Strategic and tactical missile detection and target detection require basically two functions. First, is the detection of the missile launch and the burning of the propellant during acceleration into the ballistic trajectory. Secondly, the missile must be tracked to determine where it is targeted. In the event of multiple launches, the number of missiles need to be counted and tracked at substantially the same time.
Traditionally, strategic and tactical missile launch detection and tracking systems use infrared surveillance techniques employed by satellite sensors. The satellite sensors are required to view the whole earth at one time because the missiles could be launched from any location. It is necessary to determine where the missile is going and, from the trajectory, to find where the missile is likely to hit with a high probability of detection. For example, it is usually required to have a probability of detection of at least 99% and to avoid a false detection to a probability of less than once per month.
Based on these requirements, satellite sensing systems have been developed that contain many individual picture elements or pixels so that the systems can detect, count and track missiles anywhere on the earth. In order to track missiles to the accuracy required, it is generally necessary that the pixels have an extremely high resolution so that they can observe about a 1.5 kilometer square grid on the earth every few seconds. To do this with a staring array several millions of pixels are often needed. Surveillance systems using these large staring arrays are quite heavy (for example, about 6,000 to 8,000 pounds) due, in large part, to the multiplicity of pixel elements employed. To launch a satellite using such large staring arrays, expensive and heavy spacecraft launch vehicles, such as the Titan IV, must be used. This, of course, undesirably increases the cost of the project. The number of pixels can be reduced by scanning sensors but the pixels must be scanned at such a high rate that it produces an exceedingly large number of operations per second for the on-board satellite computer. Alternatively, all of the sensor data can be transmitted to the ground with a wide band data link.

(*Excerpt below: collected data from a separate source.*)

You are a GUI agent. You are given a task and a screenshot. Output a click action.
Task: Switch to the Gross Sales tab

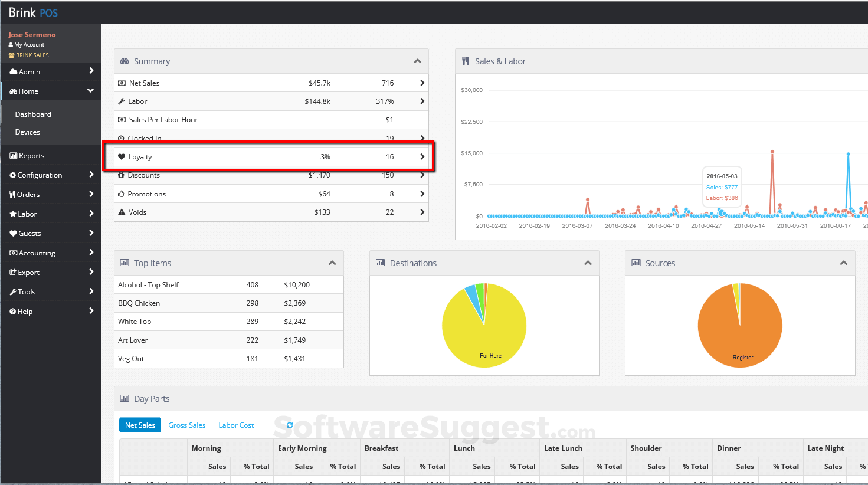click(187, 425)
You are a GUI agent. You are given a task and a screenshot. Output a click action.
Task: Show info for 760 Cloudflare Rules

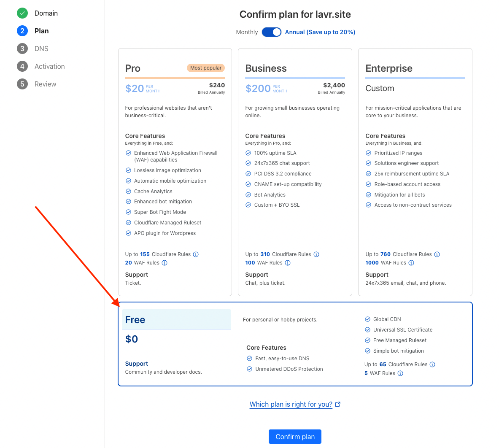437,254
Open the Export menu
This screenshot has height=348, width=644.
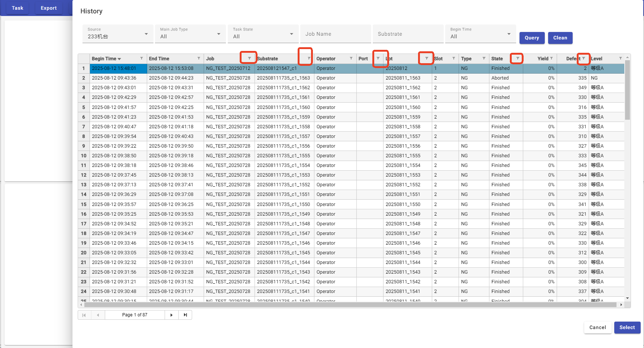pyautogui.click(x=49, y=8)
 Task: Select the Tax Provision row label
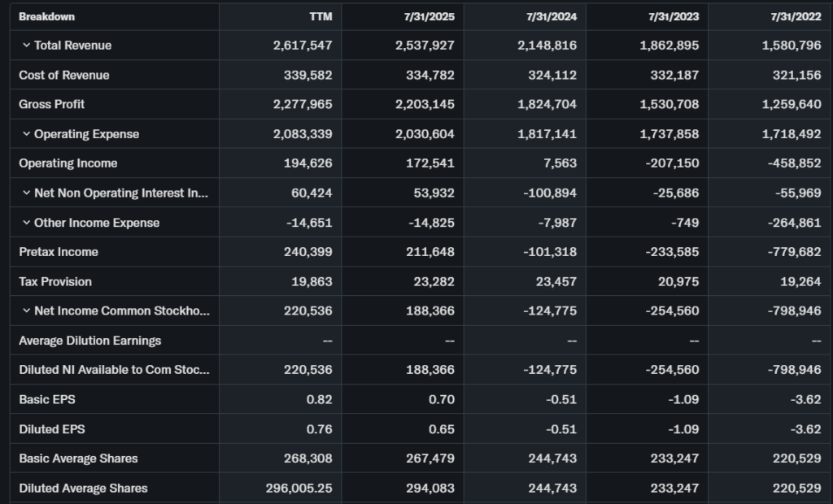coord(55,281)
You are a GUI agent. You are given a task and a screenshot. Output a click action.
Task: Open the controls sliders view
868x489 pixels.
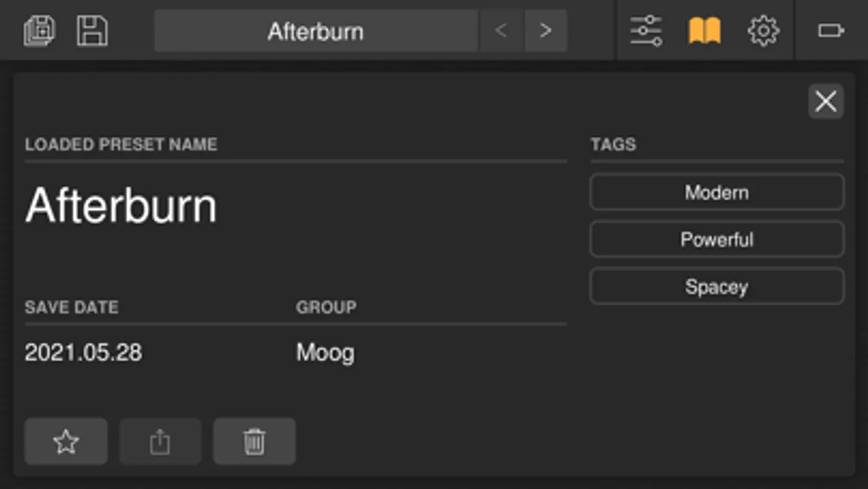click(645, 30)
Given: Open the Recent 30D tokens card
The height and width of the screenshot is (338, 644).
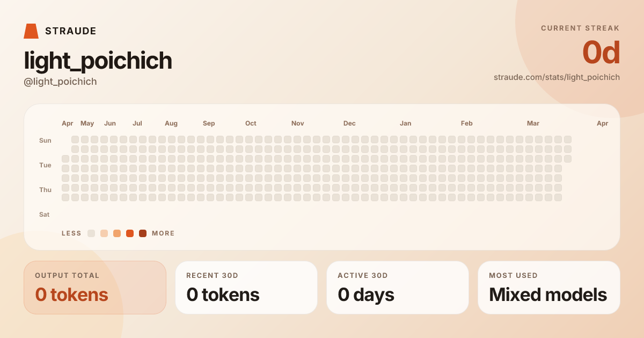Looking at the screenshot, I should click(246, 288).
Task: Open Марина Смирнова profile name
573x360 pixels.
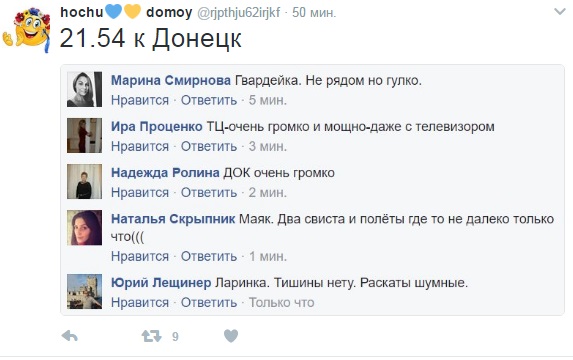Action: pyautogui.click(x=171, y=80)
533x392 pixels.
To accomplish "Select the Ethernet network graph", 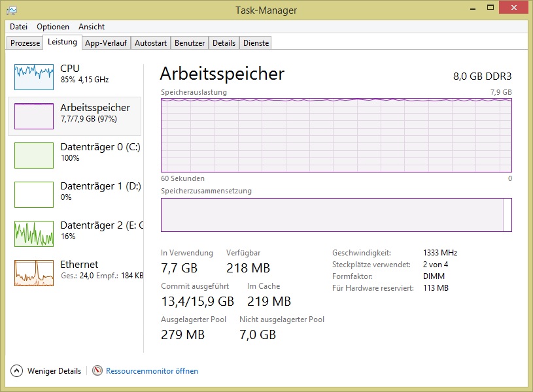I will [34, 273].
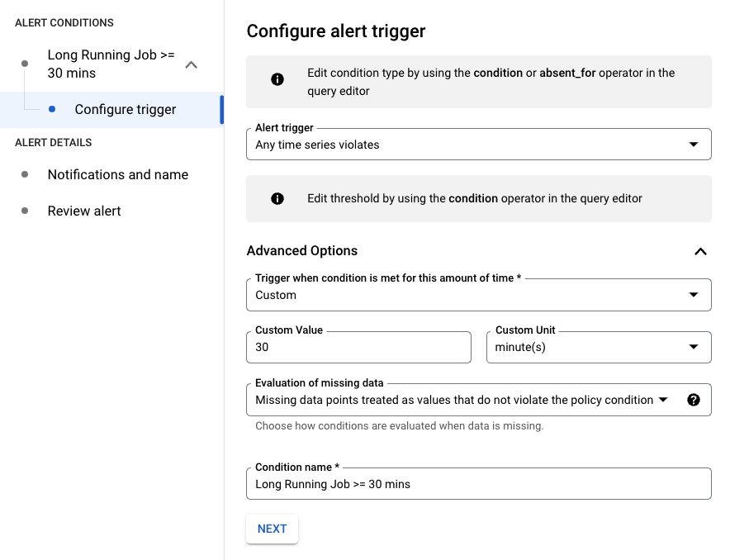Click the NEXT button
Viewport: 730px width, 560px height.
coord(272,529)
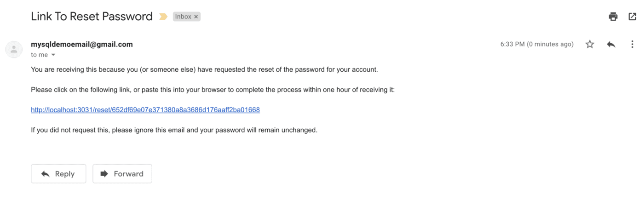This screenshot has width=644, height=206.
Task: Click the 'If you did not request this' sentence
Action: pos(174,130)
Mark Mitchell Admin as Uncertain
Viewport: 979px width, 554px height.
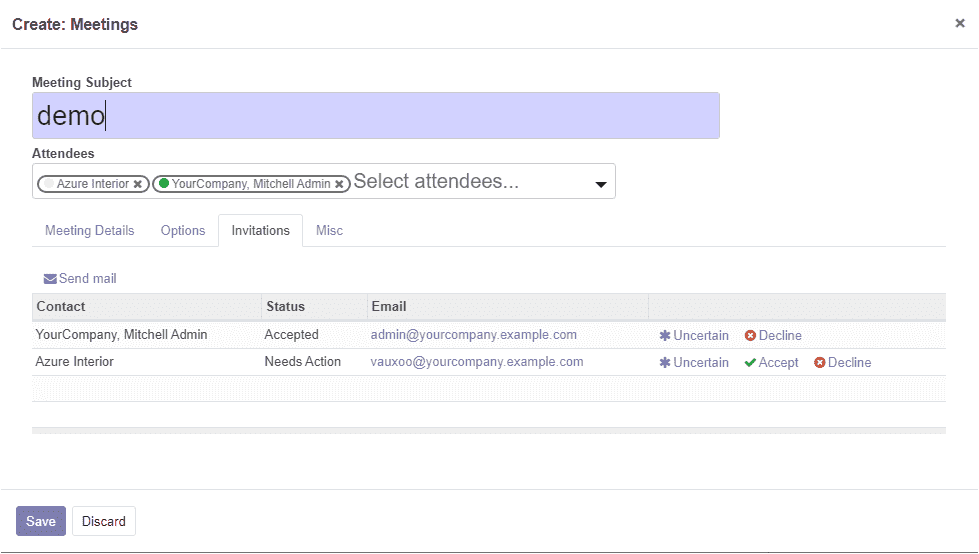point(694,335)
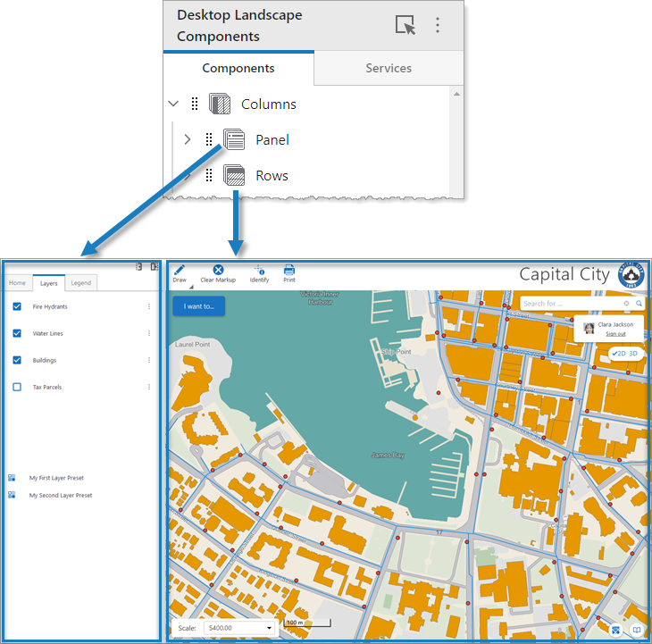Viewport: 652px width, 644px height.
Task: Open the Legend tab
Action: [x=81, y=283]

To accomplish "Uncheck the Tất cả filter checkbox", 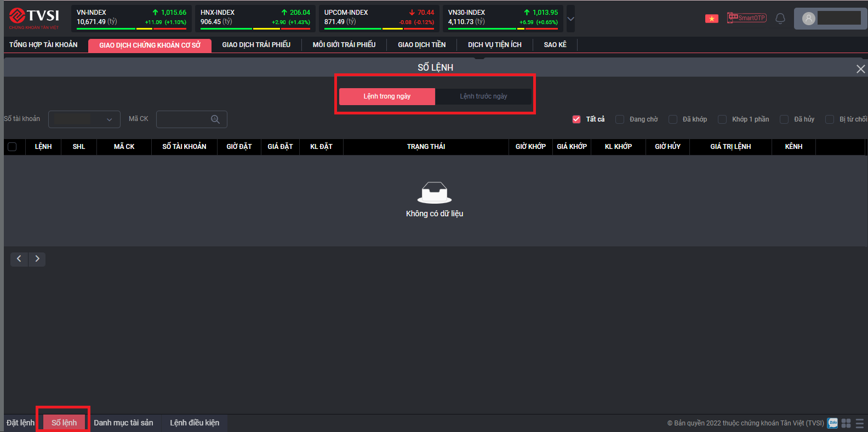I will 576,119.
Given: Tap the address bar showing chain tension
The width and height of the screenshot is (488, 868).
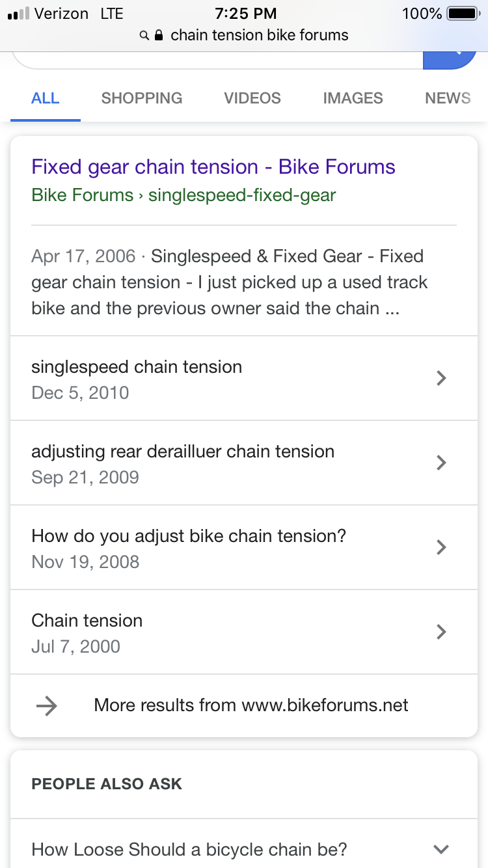Looking at the screenshot, I should click(245, 35).
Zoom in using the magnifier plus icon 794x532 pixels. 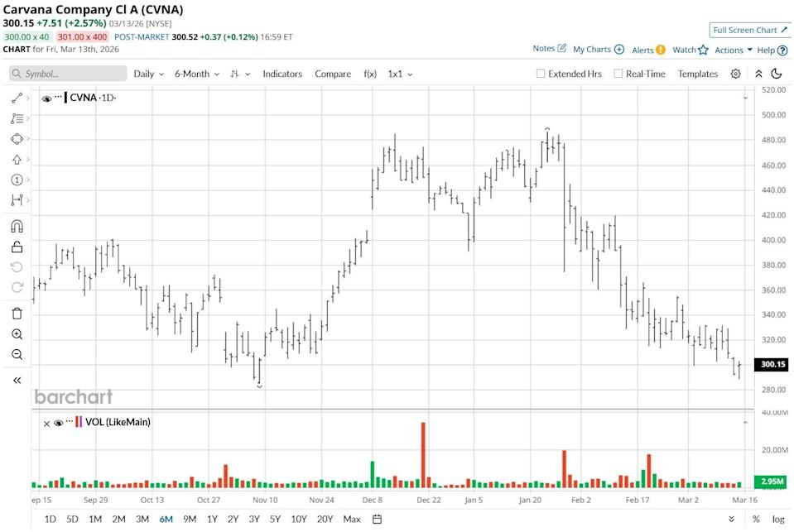coord(17,334)
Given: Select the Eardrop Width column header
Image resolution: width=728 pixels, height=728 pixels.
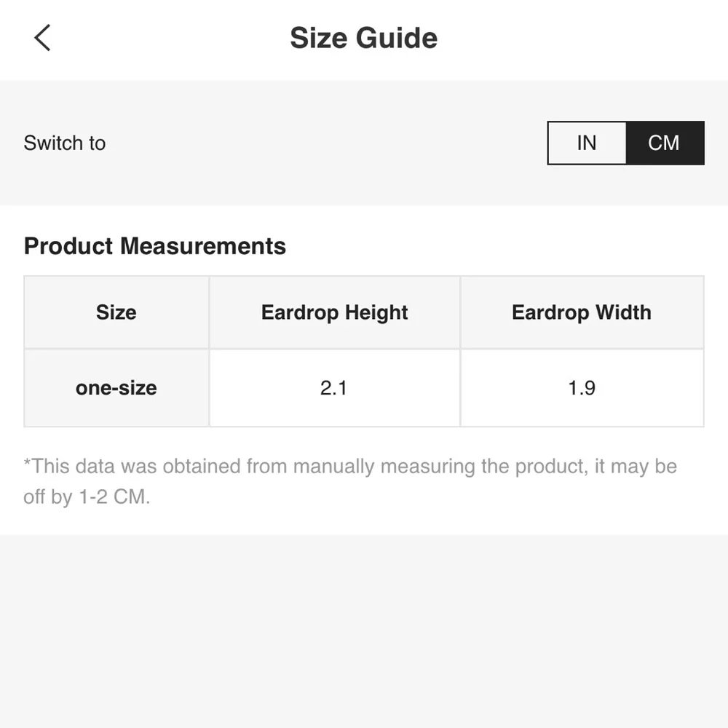Looking at the screenshot, I should (x=581, y=312).
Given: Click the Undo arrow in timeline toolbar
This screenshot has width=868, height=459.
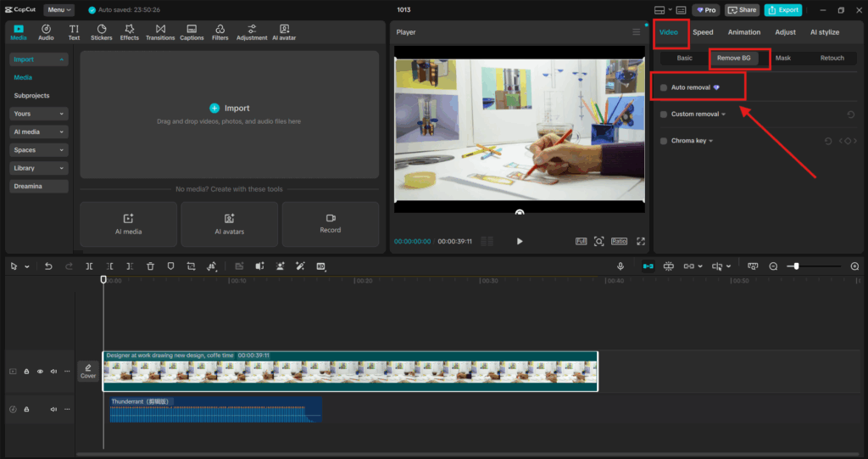Looking at the screenshot, I should 48,266.
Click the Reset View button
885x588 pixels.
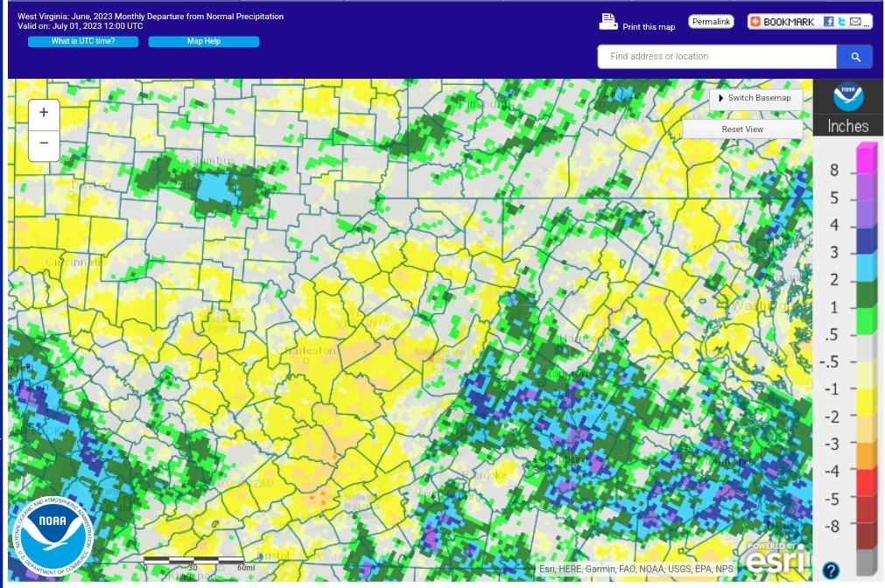pyautogui.click(x=742, y=130)
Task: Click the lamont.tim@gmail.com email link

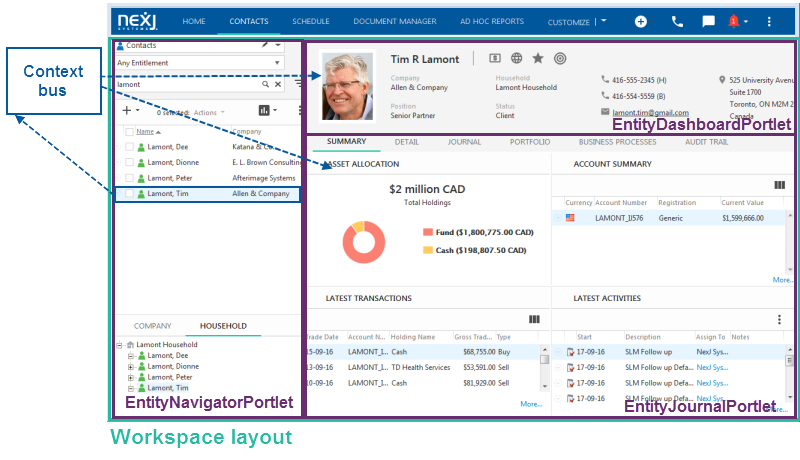Action: click(650, 113)

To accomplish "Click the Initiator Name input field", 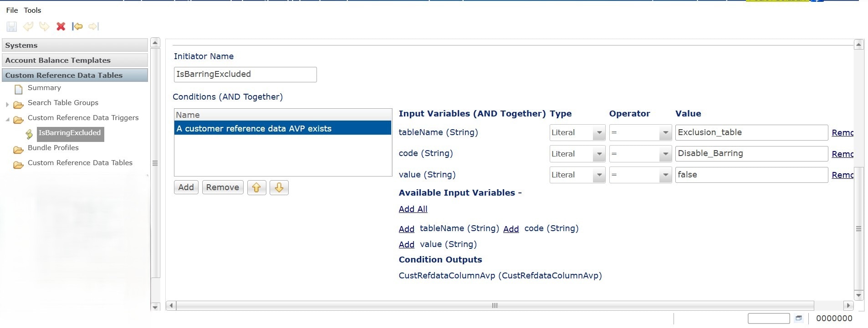I will coord(245,75).
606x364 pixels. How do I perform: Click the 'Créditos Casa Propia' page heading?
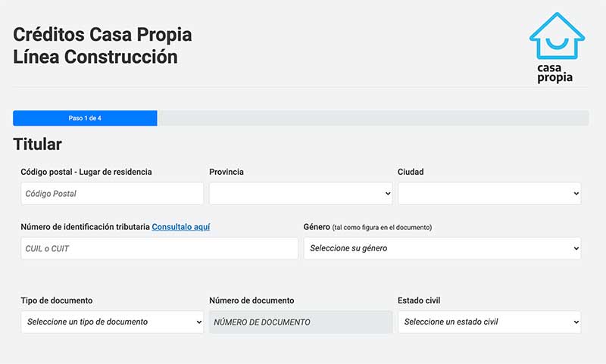click(x=102, y=35)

However, this is less desirable than on-board processing because it is less robust and radiation hard when compared with the narrow band data link that is used with on-board processing.
Many known missile detection systems sense infrared radiation in a single band. This band contains information about the missile as well as unwanted background. Another approach uses two discrete radiometers to cover two detection bands which are independently processed. Either approach suffers from problems when a strong background signal approximates or exceeds the missile within the detected band or bands. Hence, they are subject to a large number of false alarm indications when a detection threshold is set too close to the background clutter or to undesirably lower detection rates if the threshold is set too high.
It is an object of the present invention to overcome one or more of these problems.